Sanjay Chauhan, a Himachal Pradesh leader of the Centre of Indian Trade Unions, said workers were intentionally kept off the books for the sake of the bottom line.

"These poor and illiterate folk do the toughest work but remain entirely in the unorganised sector," he said.

"The state's largest employer is the Public Works Department, which has a large number of Nepalis on its rolls but they're mostly employed as daily wage earners without security and benefits," he said.

"The problem arises when construction companies sublet to subcontractors and the exploitation of the labour force becomes rampant."

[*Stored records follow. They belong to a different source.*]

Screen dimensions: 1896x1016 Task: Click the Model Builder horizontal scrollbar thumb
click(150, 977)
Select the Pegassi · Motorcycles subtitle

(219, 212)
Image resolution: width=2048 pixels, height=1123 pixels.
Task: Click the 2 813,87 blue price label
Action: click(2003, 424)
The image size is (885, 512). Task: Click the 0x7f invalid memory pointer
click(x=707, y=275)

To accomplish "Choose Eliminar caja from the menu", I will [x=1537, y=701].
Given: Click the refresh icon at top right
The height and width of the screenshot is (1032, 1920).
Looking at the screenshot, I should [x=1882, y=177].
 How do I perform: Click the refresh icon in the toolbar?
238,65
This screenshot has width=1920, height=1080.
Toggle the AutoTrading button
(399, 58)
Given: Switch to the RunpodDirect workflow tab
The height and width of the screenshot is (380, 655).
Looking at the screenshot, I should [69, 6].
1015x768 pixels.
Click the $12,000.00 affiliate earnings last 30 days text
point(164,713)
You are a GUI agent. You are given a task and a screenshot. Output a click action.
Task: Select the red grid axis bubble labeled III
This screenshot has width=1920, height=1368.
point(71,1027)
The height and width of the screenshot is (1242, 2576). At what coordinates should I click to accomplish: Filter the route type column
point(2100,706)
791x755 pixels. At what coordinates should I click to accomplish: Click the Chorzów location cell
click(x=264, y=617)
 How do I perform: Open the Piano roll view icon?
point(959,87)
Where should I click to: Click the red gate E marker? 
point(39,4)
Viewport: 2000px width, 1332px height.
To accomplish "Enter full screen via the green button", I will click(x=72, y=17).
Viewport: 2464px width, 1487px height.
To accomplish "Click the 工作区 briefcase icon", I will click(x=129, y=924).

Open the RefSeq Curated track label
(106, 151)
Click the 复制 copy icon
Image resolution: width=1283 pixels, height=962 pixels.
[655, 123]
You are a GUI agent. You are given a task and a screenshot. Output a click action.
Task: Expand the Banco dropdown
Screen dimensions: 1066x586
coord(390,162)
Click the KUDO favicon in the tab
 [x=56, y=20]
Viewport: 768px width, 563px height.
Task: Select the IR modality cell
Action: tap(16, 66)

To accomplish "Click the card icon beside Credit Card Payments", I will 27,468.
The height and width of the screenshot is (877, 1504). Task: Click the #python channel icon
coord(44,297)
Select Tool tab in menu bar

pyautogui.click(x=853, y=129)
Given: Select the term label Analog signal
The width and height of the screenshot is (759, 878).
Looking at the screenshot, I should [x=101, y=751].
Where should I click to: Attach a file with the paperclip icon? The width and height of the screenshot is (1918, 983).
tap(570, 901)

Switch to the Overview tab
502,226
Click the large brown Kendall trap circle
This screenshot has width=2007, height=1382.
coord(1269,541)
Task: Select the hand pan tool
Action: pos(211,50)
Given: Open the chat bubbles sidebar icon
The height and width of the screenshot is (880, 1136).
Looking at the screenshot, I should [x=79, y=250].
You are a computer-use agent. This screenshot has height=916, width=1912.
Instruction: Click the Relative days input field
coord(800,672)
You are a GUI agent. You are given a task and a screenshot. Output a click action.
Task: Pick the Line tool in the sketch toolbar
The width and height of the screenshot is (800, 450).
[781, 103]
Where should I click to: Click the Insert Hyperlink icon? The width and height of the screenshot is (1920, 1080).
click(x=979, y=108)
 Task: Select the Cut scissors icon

He said that under Indian law, dead workers' families should be entitled to between 350,000 and 400,000 rupees (7,600 and 8,700 dollars) in compensation.

But the provincial legislator representing the area of the disaster admitted there were few records of the victims.

"The problem is that contractors are not revealing the details of the people employed by them to avoid paying compensation," said Khemi Ram.

And activists expected few changes to make work safer for migrants. In August 1997, 223 people, most of them from Nepal, were killed in a similar flash-flood in the Himachal Pradesh village of Chiragaon.

"Often the workers' shanties are put right next to the river banks," Chauhan said. "This makes them vulnerable to being washed away by sudden floods."